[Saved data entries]
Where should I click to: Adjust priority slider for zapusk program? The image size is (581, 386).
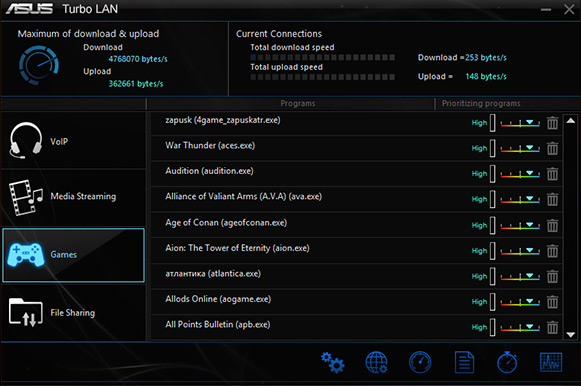coord(520,123)
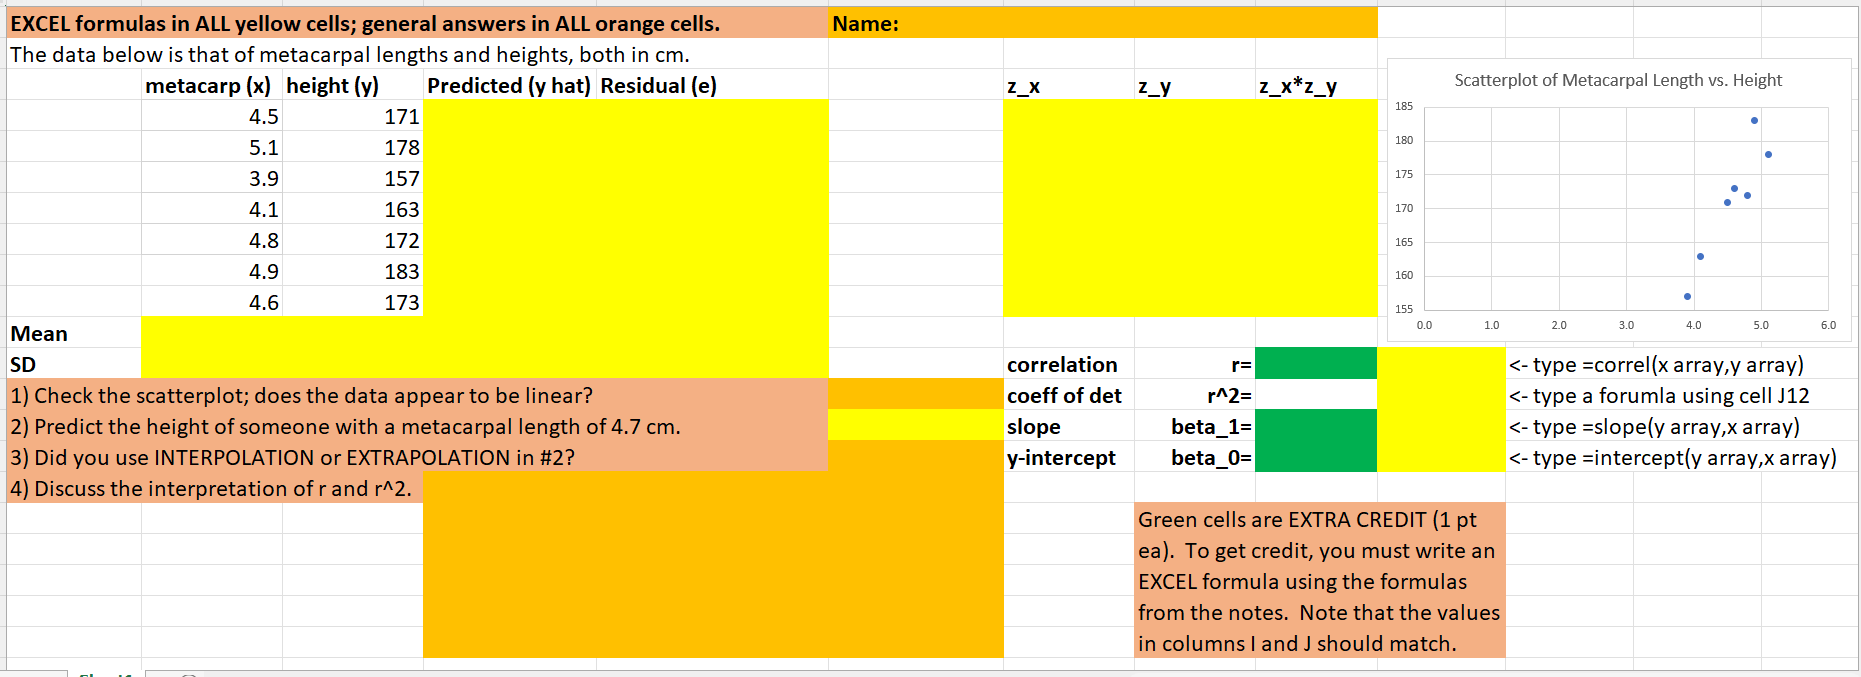Viewport: 1861px width, 677px height.
Task: Select the green y-intercept beta_0 cell
Action: tap(1316, 457)
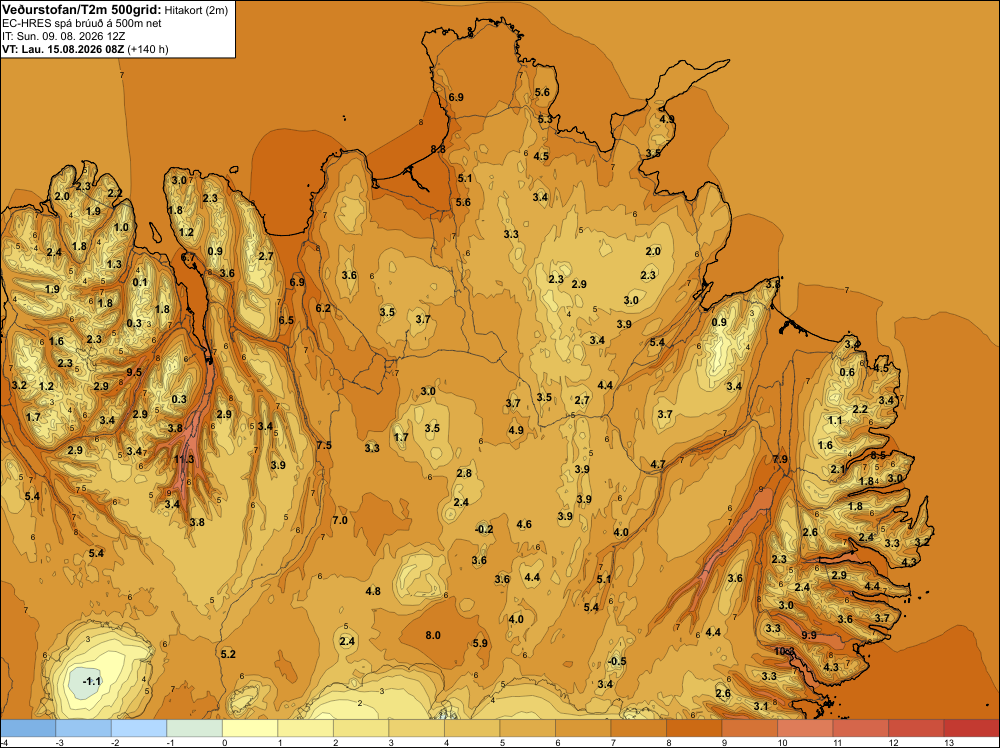This screenshot has width=1000, height=748.
Task: Click the 8.5 temperature label
Action: 878,455
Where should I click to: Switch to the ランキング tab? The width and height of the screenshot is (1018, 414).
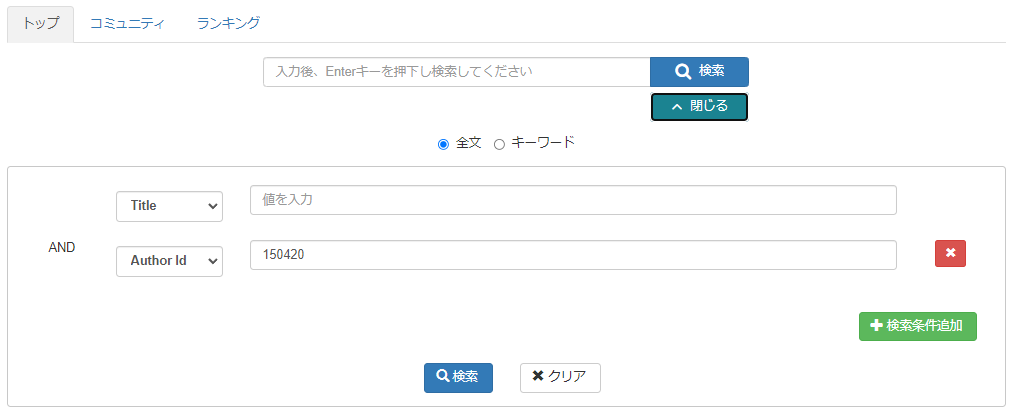tap(229, 22)
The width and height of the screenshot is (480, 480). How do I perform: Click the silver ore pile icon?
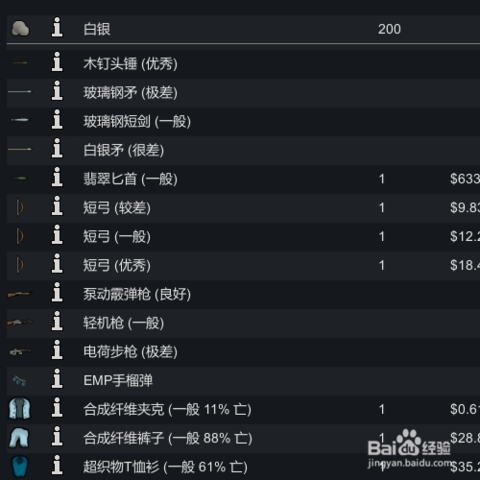pyautogui.click(x=20, y=28)
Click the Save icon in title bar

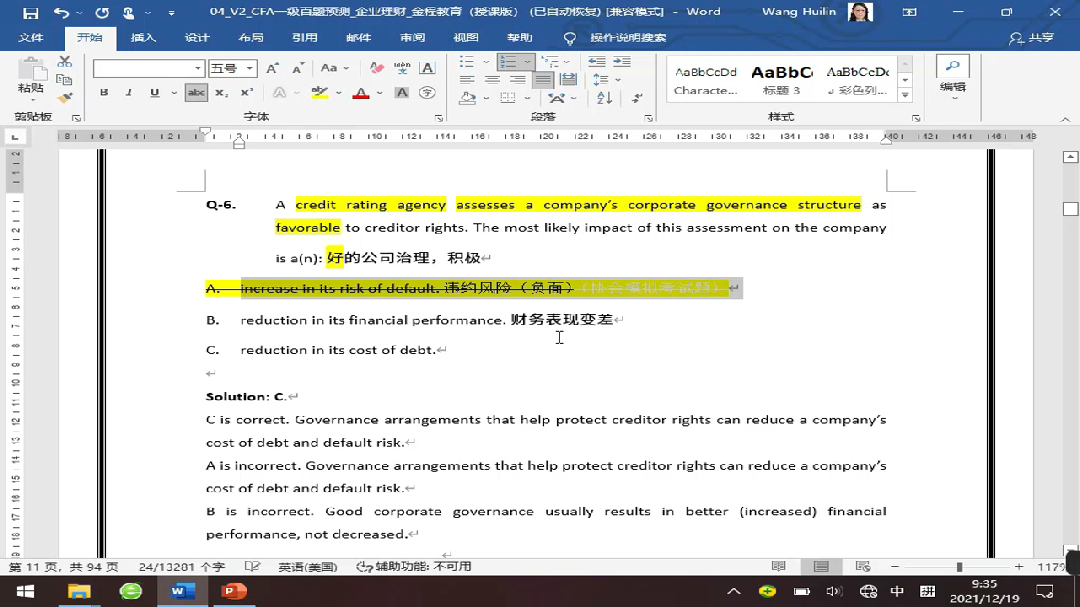pyautogui.click(x=30, y=13)
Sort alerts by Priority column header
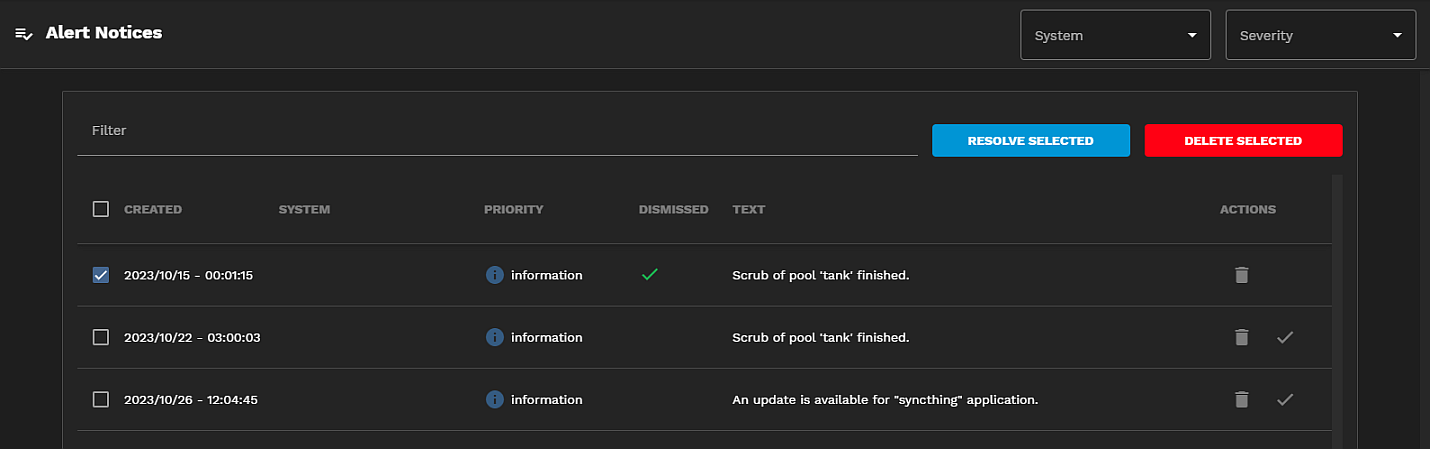The image size is (1430, 449). [x=513, y=210]
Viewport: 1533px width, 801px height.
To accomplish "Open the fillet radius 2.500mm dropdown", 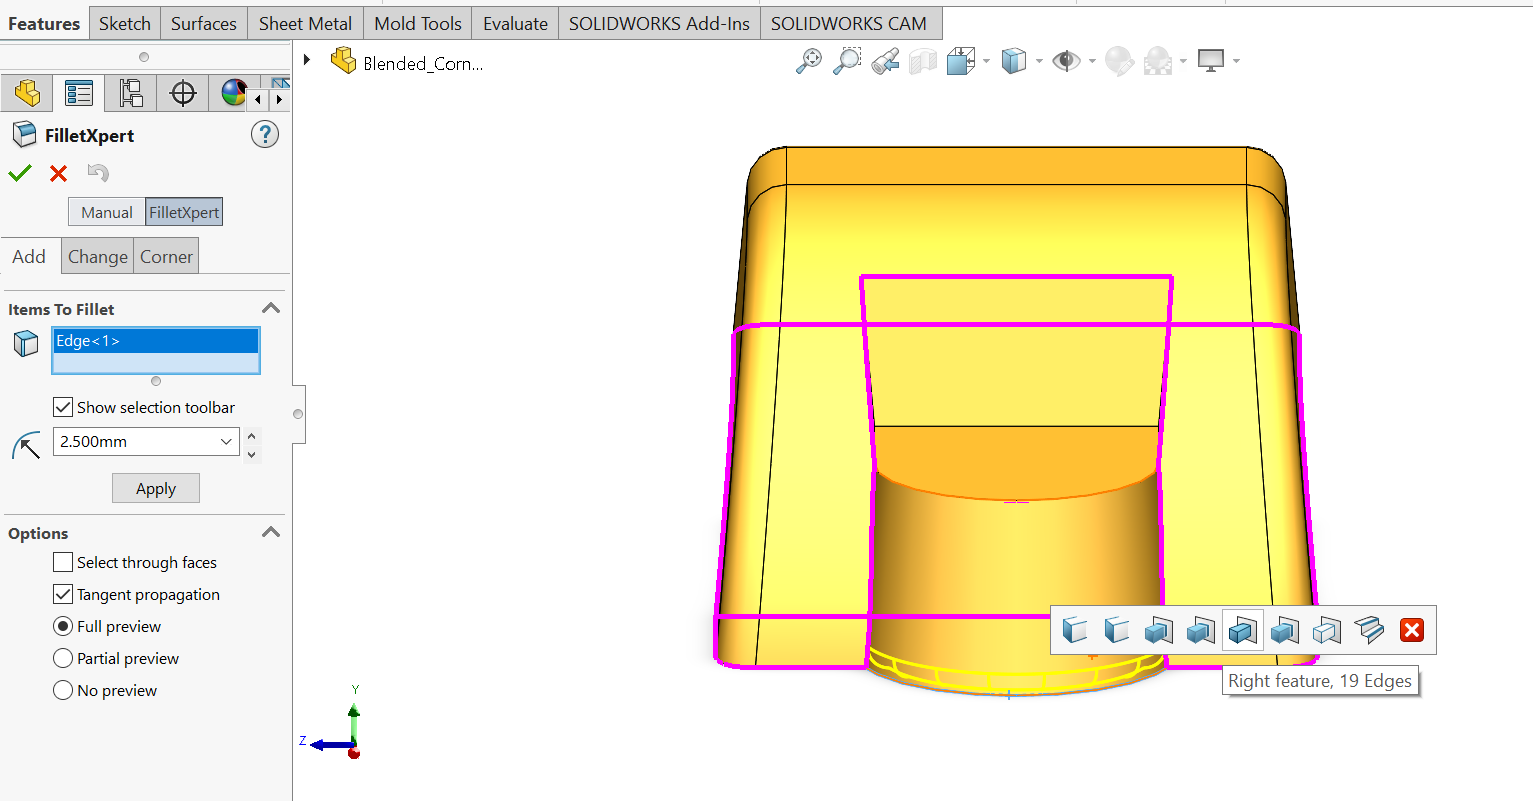I will point(226,441).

WHAT THE TASK REQUIRES
Exercise for the records above: copy only the lines from the one with "The width and height of the screenshot is (480, 480)." to the one with "Viewport: 1533px width, 801px height.", both ends kept, and drop the pictures.

ANSWER TO THIS PROBLEM
The width and height of the screenshot is (480, 480). How do I perform: Click the silver ore pile icon?
pyautogui.click(x=20, y=28)
Click the Save icon in title bar

pyautogui.click(x=30, y=13)
Sort alerts by Priority column header
The image size is (1430, 449). [x=513, y=210]
Viewport: 1533px width, 801px height.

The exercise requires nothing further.